Als Herr Pfäffling zu der musikalischen Jugend zurückkam, sah er viele freundlich lächelnde Gesichter und dachte sich: Die haben es doch schon erfahren, dass du mit deinem Wilhelm auf der Polizei warst, es bleibt nichts verborgen. »Darf man gratulieren?« fragte ihn leise eine Bekannte, als er nahe an ihr vorbeiging. »Jawohl,« sagte er, »es ist gut vorübergegangen.« Nach ein paar Minuten war er mit vollem Eifer bei der Musik, und Wilhelm in gehobener Stimmung bei seinem griechischen Schriftsteller.

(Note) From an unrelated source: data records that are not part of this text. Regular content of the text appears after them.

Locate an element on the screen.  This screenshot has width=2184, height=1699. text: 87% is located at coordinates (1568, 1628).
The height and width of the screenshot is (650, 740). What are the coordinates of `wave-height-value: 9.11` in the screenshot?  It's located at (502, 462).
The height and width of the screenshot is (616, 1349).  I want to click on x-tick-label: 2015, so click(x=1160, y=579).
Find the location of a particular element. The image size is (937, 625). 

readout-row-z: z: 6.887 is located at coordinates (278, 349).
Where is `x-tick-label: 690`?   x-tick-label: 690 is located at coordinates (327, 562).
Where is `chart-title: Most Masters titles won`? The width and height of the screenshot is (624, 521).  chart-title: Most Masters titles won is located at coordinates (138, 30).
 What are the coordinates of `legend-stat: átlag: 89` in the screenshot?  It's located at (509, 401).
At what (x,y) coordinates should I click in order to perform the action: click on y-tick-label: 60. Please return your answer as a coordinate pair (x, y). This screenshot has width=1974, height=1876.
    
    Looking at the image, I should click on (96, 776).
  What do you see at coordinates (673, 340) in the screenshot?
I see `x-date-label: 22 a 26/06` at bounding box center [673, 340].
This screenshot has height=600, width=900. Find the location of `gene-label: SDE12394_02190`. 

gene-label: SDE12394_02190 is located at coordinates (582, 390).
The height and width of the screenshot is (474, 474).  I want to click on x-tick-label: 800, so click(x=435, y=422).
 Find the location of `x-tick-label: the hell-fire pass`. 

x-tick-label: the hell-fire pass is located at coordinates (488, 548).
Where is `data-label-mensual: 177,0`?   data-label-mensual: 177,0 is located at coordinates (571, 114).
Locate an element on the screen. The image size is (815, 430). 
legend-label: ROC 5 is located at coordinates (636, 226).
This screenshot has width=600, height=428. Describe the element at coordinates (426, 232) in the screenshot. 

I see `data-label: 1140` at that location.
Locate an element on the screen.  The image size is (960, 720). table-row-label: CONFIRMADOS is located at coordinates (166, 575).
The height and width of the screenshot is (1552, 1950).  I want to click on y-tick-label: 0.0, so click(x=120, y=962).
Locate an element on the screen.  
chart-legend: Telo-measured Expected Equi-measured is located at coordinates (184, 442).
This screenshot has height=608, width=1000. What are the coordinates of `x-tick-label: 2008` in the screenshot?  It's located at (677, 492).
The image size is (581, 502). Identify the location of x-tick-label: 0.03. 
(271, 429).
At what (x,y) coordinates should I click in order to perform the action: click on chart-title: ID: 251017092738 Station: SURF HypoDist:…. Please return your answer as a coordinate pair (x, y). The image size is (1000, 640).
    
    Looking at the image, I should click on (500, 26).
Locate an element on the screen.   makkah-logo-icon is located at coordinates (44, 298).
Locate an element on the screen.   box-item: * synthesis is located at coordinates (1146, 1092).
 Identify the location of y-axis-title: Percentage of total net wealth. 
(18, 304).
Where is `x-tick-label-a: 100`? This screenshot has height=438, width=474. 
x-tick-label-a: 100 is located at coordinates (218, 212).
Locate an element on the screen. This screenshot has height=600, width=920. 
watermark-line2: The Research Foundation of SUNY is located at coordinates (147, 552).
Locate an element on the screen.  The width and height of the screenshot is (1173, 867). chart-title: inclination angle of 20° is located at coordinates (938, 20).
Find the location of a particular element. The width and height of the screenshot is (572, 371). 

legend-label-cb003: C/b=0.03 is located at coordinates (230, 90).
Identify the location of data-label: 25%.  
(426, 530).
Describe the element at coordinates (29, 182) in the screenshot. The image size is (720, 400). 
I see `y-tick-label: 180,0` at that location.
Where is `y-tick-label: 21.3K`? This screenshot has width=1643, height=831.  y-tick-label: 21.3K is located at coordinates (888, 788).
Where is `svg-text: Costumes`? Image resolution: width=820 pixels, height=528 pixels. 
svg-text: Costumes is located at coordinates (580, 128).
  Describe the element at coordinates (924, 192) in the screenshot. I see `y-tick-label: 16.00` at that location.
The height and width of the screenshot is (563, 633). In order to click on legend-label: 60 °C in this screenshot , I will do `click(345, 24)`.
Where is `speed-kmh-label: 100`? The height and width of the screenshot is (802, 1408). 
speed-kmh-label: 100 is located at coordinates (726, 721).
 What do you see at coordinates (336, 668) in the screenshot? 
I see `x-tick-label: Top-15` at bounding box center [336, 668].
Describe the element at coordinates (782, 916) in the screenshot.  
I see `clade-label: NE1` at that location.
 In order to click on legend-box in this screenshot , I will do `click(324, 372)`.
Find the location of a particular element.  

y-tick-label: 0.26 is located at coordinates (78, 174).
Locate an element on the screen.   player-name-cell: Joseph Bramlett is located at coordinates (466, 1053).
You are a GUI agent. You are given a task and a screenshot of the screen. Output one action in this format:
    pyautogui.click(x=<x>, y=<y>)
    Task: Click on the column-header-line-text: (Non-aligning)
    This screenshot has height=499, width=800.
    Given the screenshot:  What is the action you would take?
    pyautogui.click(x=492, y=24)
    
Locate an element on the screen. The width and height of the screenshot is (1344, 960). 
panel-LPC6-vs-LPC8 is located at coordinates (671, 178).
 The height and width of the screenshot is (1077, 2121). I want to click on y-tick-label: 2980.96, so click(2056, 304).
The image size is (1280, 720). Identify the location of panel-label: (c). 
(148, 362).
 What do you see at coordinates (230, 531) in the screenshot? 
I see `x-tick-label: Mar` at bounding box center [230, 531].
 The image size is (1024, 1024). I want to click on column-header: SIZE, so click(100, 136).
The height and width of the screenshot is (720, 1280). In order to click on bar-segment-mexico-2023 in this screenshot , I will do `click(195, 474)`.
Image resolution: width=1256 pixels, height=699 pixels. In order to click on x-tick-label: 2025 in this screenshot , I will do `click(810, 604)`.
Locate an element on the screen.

»Dir ist es offenbar gnädig gegangen auf der Polizei,« sagte der Professor nach der Stunde zu Wilhelm.

»Ja, Herr Professor, es war eine Verwechslung, ich war gar nicht aufgeschrieben worden, ein anderer hat meinen Namen statt seinem angegeben.«

»Wer? Einer aus meiner Klasse?«

»Wer das war, will der Schutzmann erst herausbringen,« antwortete Wilhelm.

Der Professor hatte kaum das Schulzimmer verlassen, als alle Kameraden sich um Wilhelm drängten und näheres erfahren wollten, auch Baumann war unter ihnen. Der eine, der schon am Morgen behauptet hatte, dass Baumann aufgeschrieben worden sei, sagte ihm frei ins Gesicht: »Du hast den falschen Namen angegeben.« Da versuchte er nimmer zu leugnen, sondern fing an, sich zu entschuldigen: »Dem Pfäffling hat das doch nichts geschadet, für mich wäre es viel schlimmer gewesen. Du musst mir's nicht übel nehmen, Pfäffling, ich habe ja vorher gewusst, dass dir das nichts macht.«

»So? frage einmal meinen Vater, ob ihm so etwas nichts macht?« rief Wilhelm, »du bist ein Tropf, ein Lügner, das sage ich dir; aber dem Polizeiamtmann habe ich dich nicht verraten. Wenn dich der Schutzmann nicht wieder erkennt, dann kann es ja wohl sein, dass du dich durchgeschwindelt hast.« Nun sprang einer der Kameraden die Treppe hinunter, um zu sehen, ob ein Polizeidiener unten stehe. Richtig war es so. Da wurde verabredet, Baumann in die Mitte zu nehmen, einige Größere um ihn herum und dann in einem dichten Trupp die Treppe hinunter und bis um die nächste Straßenecke zu rennen. So geschah es. Die meisten Klassen des Gymnasiums hatten sich schon entleert; der Schutzmann stand lauernd am Tor. Da, plötzlich tauchte ein Trupp von Knaben auf und schoß an ihm vorbei, in solcher Geschwindigkeit, dass er auch nicht ein Gesicht erkannt hatte. Ärgerlich ging er seiner Wege, aber hatte er den Übeltäter auch noch nicht fassen können, das war ihm jetzt sicher, dass er zu dieser Klasse gehörte, und er sollte ihm nicht entgehen.